Er nickte und zeigte auf mich. „Ich hatte auch Tür, verstehst du. Tür. Ich hatte Tür. Wie sagt man?“ Er blickte auf den
Boden, als könne er da finden wonach er suchte.
„Eine Tür. Türen. Sie hatten Türen. Ihr Haus hatte Türen.“
„Nein, Hund, Hund“, schnippte er mit den Fingern. „Viel“, fuchtelte er.
„Ach, Sie meinen Hunde.
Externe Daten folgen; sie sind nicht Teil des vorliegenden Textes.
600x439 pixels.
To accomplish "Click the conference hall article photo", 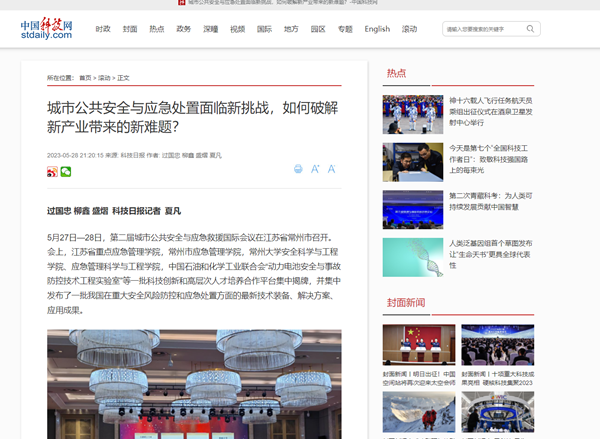I will (x=194, y=384).
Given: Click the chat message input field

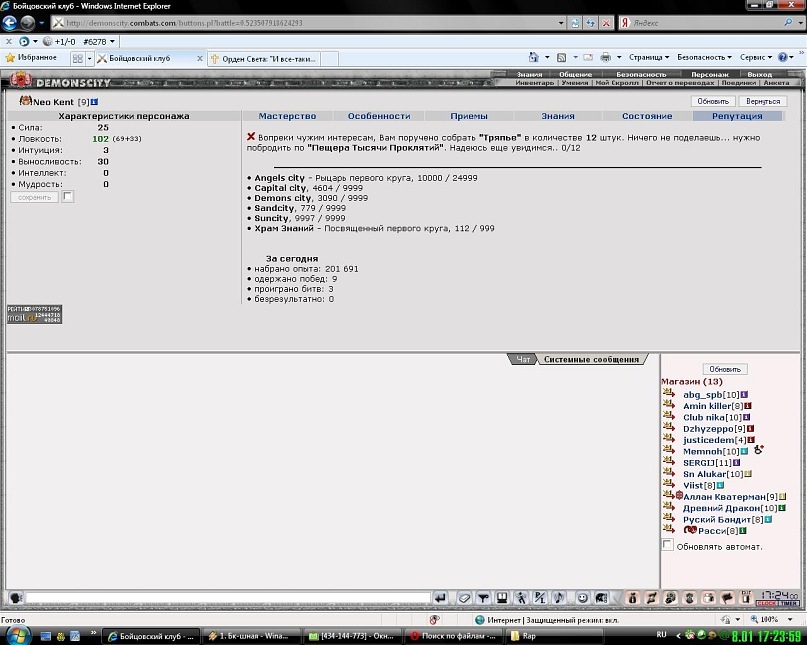Looking at the screenshot, I should [x=228, y=598].
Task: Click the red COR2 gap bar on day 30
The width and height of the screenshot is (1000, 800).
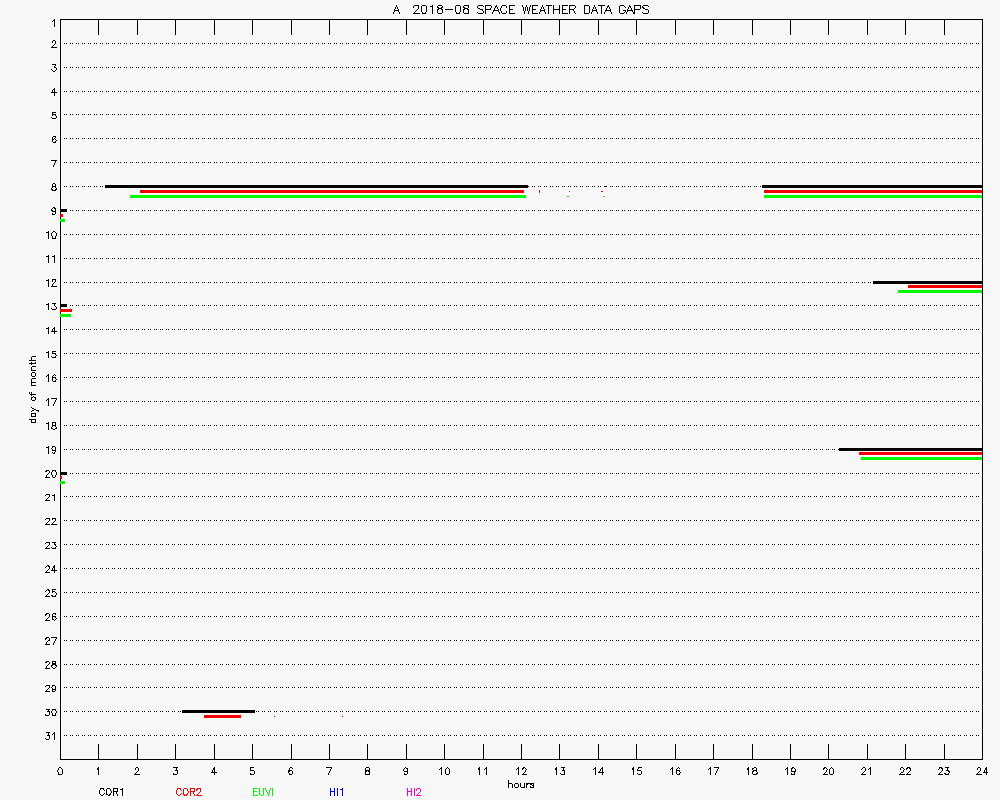Action: click(222, 716)
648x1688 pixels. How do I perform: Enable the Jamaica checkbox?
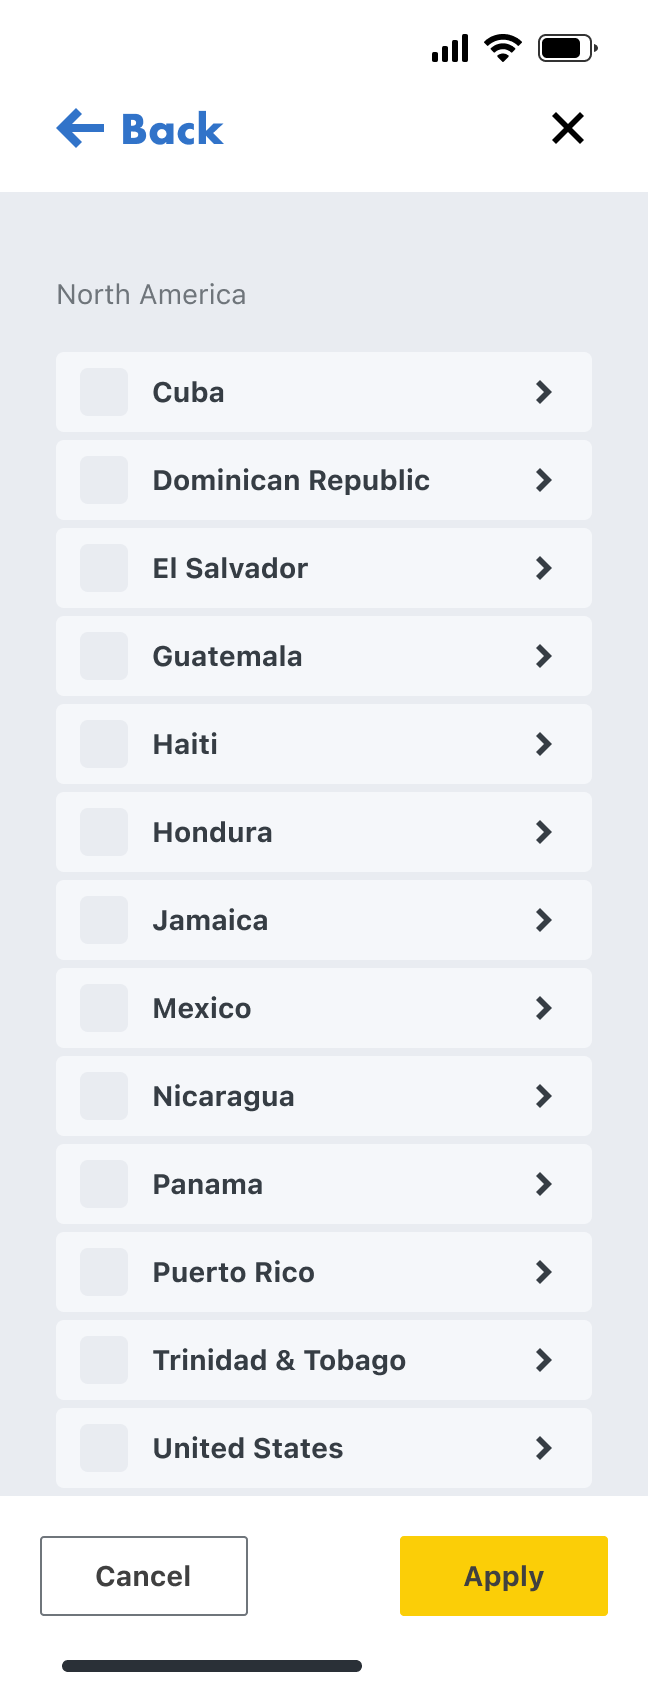click(x=104, y=920)
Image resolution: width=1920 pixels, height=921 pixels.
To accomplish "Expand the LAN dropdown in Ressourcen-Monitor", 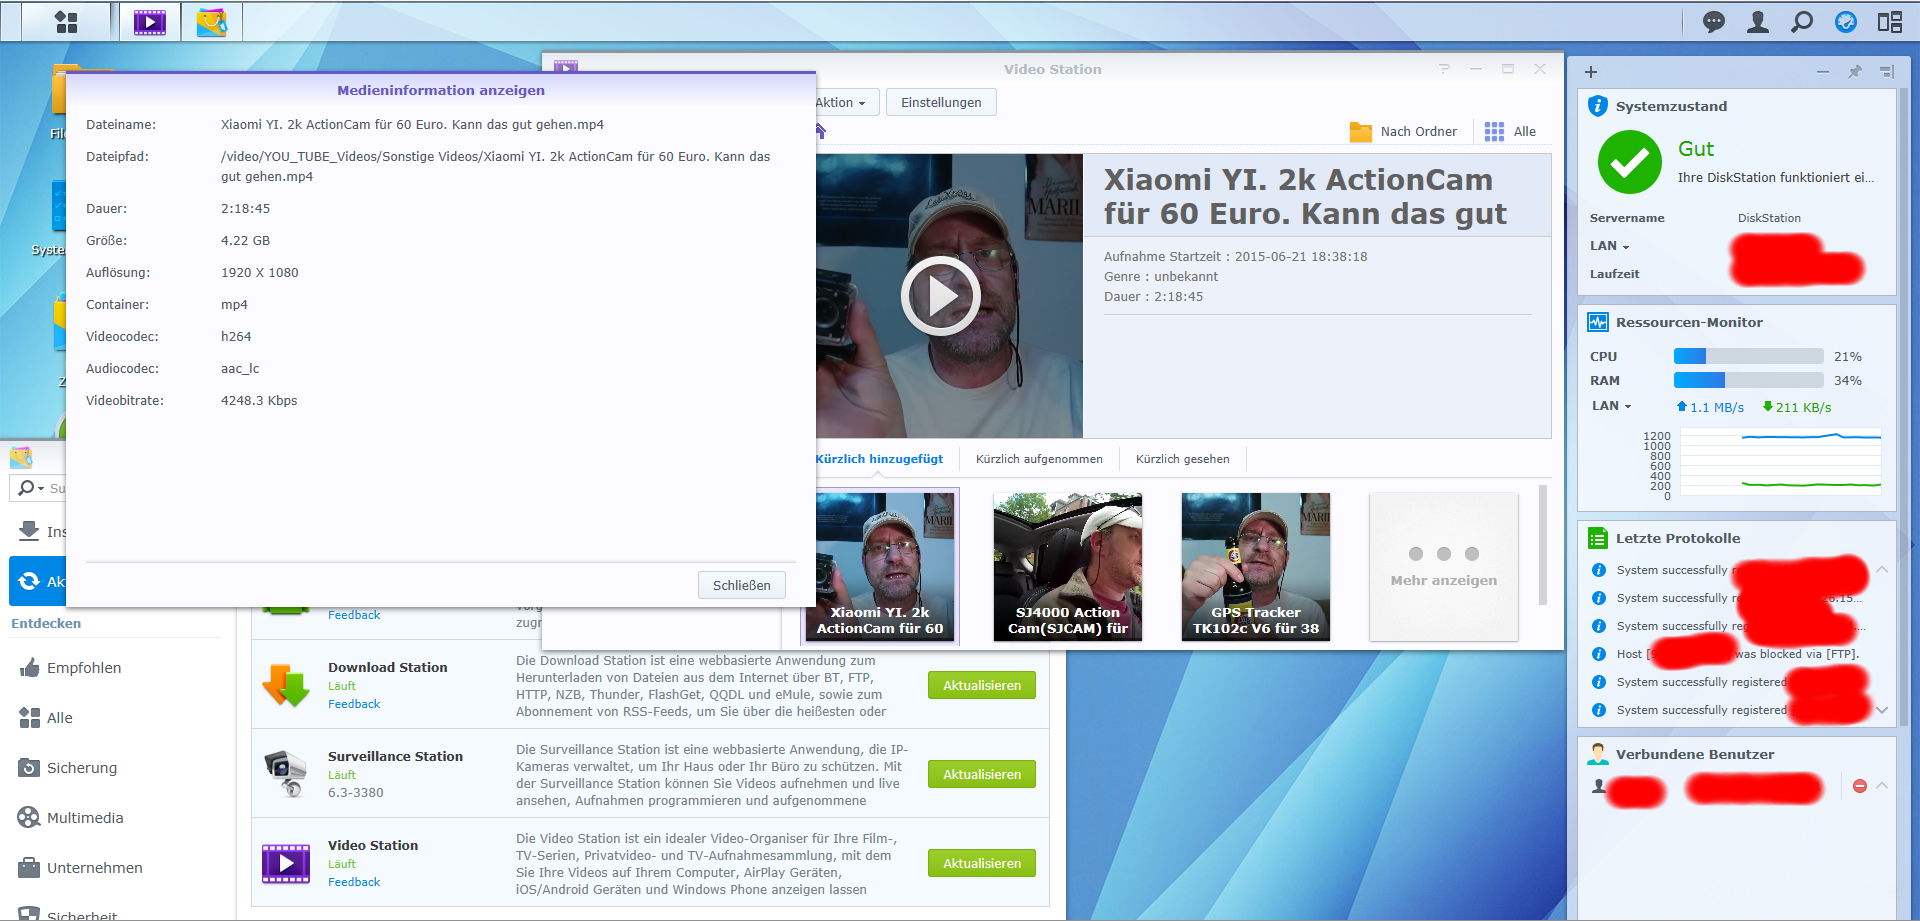I will click(1611, 406).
Sie hatten Hunde.“
„Ja, auch andere, auch eine Katze.“
„Ach, Sie meinen Tiere.“
„Ja. Ich hatte Tiere.“ Er stützte sich mit der Linken auf meinen Tisch und holte mit der Rechten über meinen Kopf hinweg
aus: „Viele Tiere, weißt du, viele Tiere." Er zeigte mir Fotos von seinem Taubenschlag, seinem Schäferhund und dem
Kaninchenstall. „Weißt du Kamerad, ich hatte auch Vögel. Ich habe vergessen. Für die Eier.“
„Hühner. Sie meinen Hühner.“
„Ja“, rief er und zeigte auf mich, strich über seine weißen Stoppeln und lächelte.
„‚Ich habe Tiere gehütet‘, erklärte er.
‚So‘, sagte ich und verstand nicht ganz.
‚Wissen Sie, ich blieb, um die Tiere zu hüten.‘
‚Wo kommen Sie her?‘ fragte ich ihn.
‚Aus San Carlos‘, sagte er und lächelte. Es war sein Heimatort, und darum machte es ihm Freude, ihn zu erwähnen, und er lächelte.
‚Ich war der Letzte, der die Stadt San Carlos verlassen hat.‘
Er sah weder wie ein Schäfer noch wie ein Rinderhirt aus, und ich musterte seine staubigen schwarzen Sachen und sein graues,
staubiges Gesicht und seine stahlgeränderte Brille und sagte: ‚Was für Tiere waren es denn?‘
‚Allerhand Tiere. Es waren zwei Ziegen und eine Katze und dann noch vier Paar Tauben.‘
‚Und Sie mussten sie dalassen?‘
‚Ja, wegen der Artillerie. Der Hauptmann befahl mir fortzugehen wegen der Artillerie.‘
Über den Fluss führte eine Pontonbrücke, Karren, Lastautos, Männer, Frauen und Kinder überquerten sie. Die von Maultieren
gezogenen Karren schwankten die steile Uferböschung hinter der Brücke hinauf, Soldaten halfen und stemmten sich in die Speichen
der Räder. Die Lastautos arbeiteten schwer, um aus all dem herauszukommen, und die Bauern stapften in dem knöcheltiefen Staub einher.
‚Und Sie haben keine Familie?‘, fragte ich und beobachtete das jenseitige Ende der Brücke, wo ein paar letzte Karren die
Uferböschung herunterjagten.
‚Nein‘, sagte er, ‚nur die Tiere, die ich angegeben habe.‘
‚Wo stehen Sie politisch?‘, fragte ich.
‚Ich bin nicht politisch‘, sagte er. ‚Ich bin 76 Jahre alt. Ich bin jetzt zwölf Kilometer gegangen, und ich glaube, dass ich
jetzt nicht weiter gehen kann. Man braucht sich wegen der Katze keine Gedanken zu machen. Aber die andern.‘
‚Haben Sie den Taubenkäfig unverschlossen gelassen?‘
‚Ja.‘
‚Dann werden sie wegfliegen.‘
Es war Ostersonntag, und die Faschisten rückten gegen den Ebro vor. Es war ein grauer, bedeckter Tag mit tief hängenden Wolken,
darum waren ihre Flugzeuge nicht am Himmel. Das und die Tatsache, dass Katzen für sich selbst sorgen können, war alles an Glück,
was der alte Mann je haben würde.“
Er ließ seine Zeichnung liegen. Ich legte sie zwischen diese Seiten.
Es war ein verregneter Sommernachmittag in Deutschland und in Bosnien war Krieg und der alte Mann aus Prud erzählte dieselbe
Geschichte wie der aus San Carlos in Hemingways Erzählung „Alter Mann an der Brücke“.